Pour masquer sa propre ignorance, M.Redeker cite des extraits de l'article "Muhammad" écrit par Maxime Rodinson dans l'Encyclopaedia Universalis et en conclut : "Exaltation de la violence : chef de guerre impitoyable, pillard, massacreur de juifs, polygame, tel se révèle Mahomet à travers le Coran." Il suffit de se reporter à l'article du grand savant pour constater à quel point et le ton et le contenu lui-même sont d'une autre planète. On pourrait, avec plus de citations encore, tirer de cet article une apologie de Muhammad. Rodinson écrit par exemple : Muhammad "montra, en bien des cas, de la clémence et de la longanimité, de la largeur de vues et fut souvent exigeant envers lui-même. Ses lois furent sages, libérales (notamment vis-à-vis des femmes), progressives par rapport à son milieu".

Naturellement je donne cette citation comme un contre-exemple et seulement pour montrer à quel point M. Redeker effectue un usage inadmissible, par son caractère tronqué et unilatéral, des dires de M. Rodinson. Ce dernier n'a écrit ni une dénonciation haineuse ni une apologie. La lecture de texte qu'opère Redeker est inadmissible s'agissant d'un professeur de philosophie dont le devoir professionnel serait d'enseigner l'objectivation, la prise de distance à l'égard de ses affects, l'analyse critique. Le soutenir doit donc s'accompagner de la mise en cause du contenu et de la forme de ses propos.

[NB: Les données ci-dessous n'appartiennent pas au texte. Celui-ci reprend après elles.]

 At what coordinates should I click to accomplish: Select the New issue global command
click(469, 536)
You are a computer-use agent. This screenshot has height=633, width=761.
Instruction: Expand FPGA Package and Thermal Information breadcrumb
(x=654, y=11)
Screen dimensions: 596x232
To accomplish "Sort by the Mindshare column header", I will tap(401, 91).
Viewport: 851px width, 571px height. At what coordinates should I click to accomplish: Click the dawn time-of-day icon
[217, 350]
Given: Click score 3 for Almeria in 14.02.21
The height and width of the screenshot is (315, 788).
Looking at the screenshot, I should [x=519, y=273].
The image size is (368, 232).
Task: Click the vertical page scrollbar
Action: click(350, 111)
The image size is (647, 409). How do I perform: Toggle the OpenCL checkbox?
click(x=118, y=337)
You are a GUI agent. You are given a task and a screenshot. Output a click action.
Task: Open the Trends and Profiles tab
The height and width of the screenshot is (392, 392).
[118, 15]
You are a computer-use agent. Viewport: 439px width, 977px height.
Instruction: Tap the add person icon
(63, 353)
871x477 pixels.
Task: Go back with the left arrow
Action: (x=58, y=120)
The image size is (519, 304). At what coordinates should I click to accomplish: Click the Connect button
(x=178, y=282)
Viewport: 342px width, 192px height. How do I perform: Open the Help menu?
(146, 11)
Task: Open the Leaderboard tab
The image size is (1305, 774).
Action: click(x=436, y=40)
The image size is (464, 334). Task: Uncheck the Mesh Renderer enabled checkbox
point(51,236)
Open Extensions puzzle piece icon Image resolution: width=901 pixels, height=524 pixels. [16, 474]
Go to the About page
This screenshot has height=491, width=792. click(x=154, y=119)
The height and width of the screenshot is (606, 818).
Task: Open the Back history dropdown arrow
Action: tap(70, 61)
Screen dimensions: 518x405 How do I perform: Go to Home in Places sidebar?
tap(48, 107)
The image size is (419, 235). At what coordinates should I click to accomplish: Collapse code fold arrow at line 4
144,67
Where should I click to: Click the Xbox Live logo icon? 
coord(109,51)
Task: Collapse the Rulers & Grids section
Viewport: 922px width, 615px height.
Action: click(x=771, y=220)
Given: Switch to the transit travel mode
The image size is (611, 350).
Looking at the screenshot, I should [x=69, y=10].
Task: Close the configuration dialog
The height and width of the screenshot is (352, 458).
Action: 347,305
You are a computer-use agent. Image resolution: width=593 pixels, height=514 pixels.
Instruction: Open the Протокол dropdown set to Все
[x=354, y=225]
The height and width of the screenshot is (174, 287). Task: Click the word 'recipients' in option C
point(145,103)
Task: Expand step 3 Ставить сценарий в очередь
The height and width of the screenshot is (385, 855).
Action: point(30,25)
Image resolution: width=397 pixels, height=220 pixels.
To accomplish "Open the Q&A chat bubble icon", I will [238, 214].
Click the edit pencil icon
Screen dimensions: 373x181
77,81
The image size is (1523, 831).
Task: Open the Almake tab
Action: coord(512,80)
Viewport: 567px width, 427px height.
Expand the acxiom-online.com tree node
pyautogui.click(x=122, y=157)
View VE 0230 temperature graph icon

Non, je ne comprends vraiment pas le "quel que soit le contenu de l'article" et je ressens cela comme une grave menace pour la liberté de penser elle-même. J'imagine la situation en 1894 ; supposons une minute qu'ait existé alors un groupe d'extrémistes menaçant Edouard Drumont ou un autre publiciste antisémite (qui lisaient les textes exactement de la même manière), pouvons-nous concevoir ceux que l'affaire Dreyfus allait faire qualifier d'intellectuels écrivant pour défendre le publiciste attaqué : "quel que soit le contenu des articles de La Libre Parole (l'organe de Drumont)..." ? La recherche historique montre que tous les thèmes antidreyfusards circulaient avant l'affaire Dreyfus. De tels stéréotypes sont permanents ; seules changent les minorités qu'ils transforment en boucs émissaires. La lutte contre l'intolérance ne dispense pas de la lutte contre la bêtise haineuse.

Jean Baubérot, historien, est spécialiste de l'histoire de la laïcité à l'Ecole pratique des hautes études.